Costa, héroe nacional
El próximo martes se cumplen cien años de la muerte del intelectual, el mayor representante del Regeneracionismo
FERMÍN DEL PINO DÍAZ (ANTROPÓLOGO DEL CESIC)
El martes 8 de febrero se cumplirán cien años de la muerte de Joaquín Costa (1846-1911), y ya diversas instituciones —fundamentalmente aragonesas— preparan el correspondiente y rendido homenaje durante todo el año. Debe efectivamente recordarse que se trata de una persona devenida popular en ... toda España, que por ello dio nombre a numerosas calles y plazas, y fue objeto de identificación propia de parte de la generación llamada del 98 (Azorín, Unamuno y Ganivet al frente) que lo usaron de héroe inspirador. Pero no solamente los intelectuales y escritores de éxito lo usaron para su propia cosecha (alabando sus ideas y su retórica), sino que fue toda la clase política y la opinión pública quien lo asumió como su representante, su héroe canónico. Tal vez por ello, su cadáver fue llevado en solemne recorrido (como otro tierno Galván, que curiosamente se permitió opiniones disonantes y hoy poco respetadas sobre Costa) hasta la misma puerta del cementerio zaragozano (sin atreverse a entrarlo, por tratarse de un crítico de la Iglesia y la monarquía). Ante la indecisión popular zaragozana, al poco sería tomado en volandas rumbo de Madrid, para ser traído en ferrocarril directo al Panteón de hombres ilustres de Atocha, donde reposan sus restos.
La clase política que se declaró costista era variada, porque incluía desde el entorno del general Primo de Rivera (para quien su hermano Tomás se encargaría de «retocar» y reordenar sus textos diversos, especialmente de agricultura y reformas político-económicas) hasta los opuestos republicanos, incluyendo a los mismos Azaña y Ortega, a pesar de sus escrúpulos e ironías. Y, por último, el propio régimen de Franco lo usó para nominar sus calles y avenidas, y para justificar sus planes hidráulicos y de desarrollo rural.
Es verdad, por tanto, que Costa ha sido visto por algunos herederos como signo de modernidad y ruptura con el pasado (de varios tipos: jurídico, historiográfico, literario...).
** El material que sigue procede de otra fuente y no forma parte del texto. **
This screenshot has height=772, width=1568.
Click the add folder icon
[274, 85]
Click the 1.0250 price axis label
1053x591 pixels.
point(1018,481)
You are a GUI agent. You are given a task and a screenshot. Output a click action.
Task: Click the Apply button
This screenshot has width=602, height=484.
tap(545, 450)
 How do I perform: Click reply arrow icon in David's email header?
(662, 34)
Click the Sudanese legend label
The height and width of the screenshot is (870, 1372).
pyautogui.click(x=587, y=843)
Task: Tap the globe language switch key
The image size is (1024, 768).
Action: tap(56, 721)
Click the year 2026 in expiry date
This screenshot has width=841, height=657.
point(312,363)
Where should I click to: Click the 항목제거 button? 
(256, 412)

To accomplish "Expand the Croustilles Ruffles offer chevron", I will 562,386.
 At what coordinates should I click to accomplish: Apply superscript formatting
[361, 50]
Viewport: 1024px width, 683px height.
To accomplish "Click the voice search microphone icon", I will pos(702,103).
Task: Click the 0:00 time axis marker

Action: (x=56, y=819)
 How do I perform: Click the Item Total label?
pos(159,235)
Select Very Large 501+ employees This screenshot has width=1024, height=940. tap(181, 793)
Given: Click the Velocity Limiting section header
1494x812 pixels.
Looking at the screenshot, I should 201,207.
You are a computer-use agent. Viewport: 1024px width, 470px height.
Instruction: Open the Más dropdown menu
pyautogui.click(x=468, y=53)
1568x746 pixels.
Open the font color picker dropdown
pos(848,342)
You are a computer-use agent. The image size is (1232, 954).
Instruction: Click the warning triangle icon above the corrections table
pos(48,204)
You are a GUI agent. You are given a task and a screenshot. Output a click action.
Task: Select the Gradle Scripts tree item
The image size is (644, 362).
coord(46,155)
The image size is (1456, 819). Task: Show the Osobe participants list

Y yo creo que llevan mucha razón. Pero, para muchos otros (como ya hace tiempo para el propio Unamuno, Ganivet o Azorín y toda su generación periférica: Pidal, Altamira, Valle-Inclán y muchos abogados) Costa es el símbolo de la tradición nacional, muy críticos del olvido de los signos de identidad reconocibles. Y no es que ambos acierten o ambos se equivoquen, sino que —como todo objeto o sujeto de identidad, personal o colectiva— los héroes nacionales sólo lo son verdaderamente cuando representan todos los lados de los mismos herederos, y por ello son capaces de convencer a herederos diversos. Es un poco como los escritores clásicos, que logran atravesar la estela del tiempo y perdurar en la estima y actualidad generalizada gracias a que cada época que lo reclama ve algo propio en el mismo texto. La capacidad de evocar ideas y sentimientos vivos de parte de esos textos, siempre y en ambientes cambiantes, es la prueba del 9 de su trascendencia
No ocurrió otra cosa con otro héroe personal del que se conmemora también este año su centenario, el peruano José María Arguedas (1911-1969). El 19 de enero de 1911 nacía en Andahuaylas el célebre novelista y antropólogo, que gentes como Mario Varas Llosa reconocen como el escritor nacional. El propio gobierno peruano no ha dudado en declarar este año el año de Arguedas. Pero Arguedas fue objeto de intenso debate ideológico y familiar desde el mismo momento de su muerte. Para unos es un claro ejemplo de escritor comprometido, y ponen de prueba la gente de que se rodeó en sus años finales. Pero otros, como el propio Mario Vargas Llosa, consideran que su escritura expresa una «utopía arcaica», por defender la viabilidad moderna de la tradición popular y nacional. Efectivamente, la vida de Arguedas fue trágica por pretender con su escritura guiar los destinos amenazados del sector indígena y popular, y por no ser entendido verdaderamente en esta empresa hercúlea ni por el gremio literario (que lo consideraba poco moderno e ideologizado) ni por el sociológico (que reclamaban la expresión precisa de teorías sociales sobre el campesinado).
Pero Arguedas creyó ver en Joaquín Costa una inspiración, y visitó España en 1958, gracias a una beca de la Unesco, para elegir alguna de sus diversas comunidades tradicionales que pudieran servirle de comparación a la comprensión integral del Perú. Y la halló en la región de Sayago, vieja zona zamorana objeto de burla en el teatro clásico por su rusticidad aldeana. Joaquín Costa, gracias a su extensa de colaboradores, había probado que aquellas comunidades arcaicas que repartieron la propiedad de los bienes comunales (los pastos ganaderos de Aliste y la Muga) podían soportar mejor la adversidad económica que las que conservaban toda la tradición comunalista (Bermillo). Lo mismo ocurría en el viejo Perú.
Creo que este paralelo providencial entre dos hombres paradigmáticos, unidos intelectualmente entre sí por su exitosa tarea pluralista y su enorme eco popular, nos debe llevar a la prudencia a la hora de nuestro homenaje centenario. Los precedentes nos hacen a los hispanos veteranos celebrantes, y nos permiten mejor comprender finalmente que deben ser aprovechados no solamente para invertir en festejos y reediciones, sino también en una reflexión compartida y debatida, que nos permita de una vez asumirnos como somos. Una piel de toro que cada tarde se presenta con colores diversos. El viejo y rico patrimonio nacional de estos dos países (de los celtíberos y los incas-aymaras) no merece una celebración miope, presentista y partidista.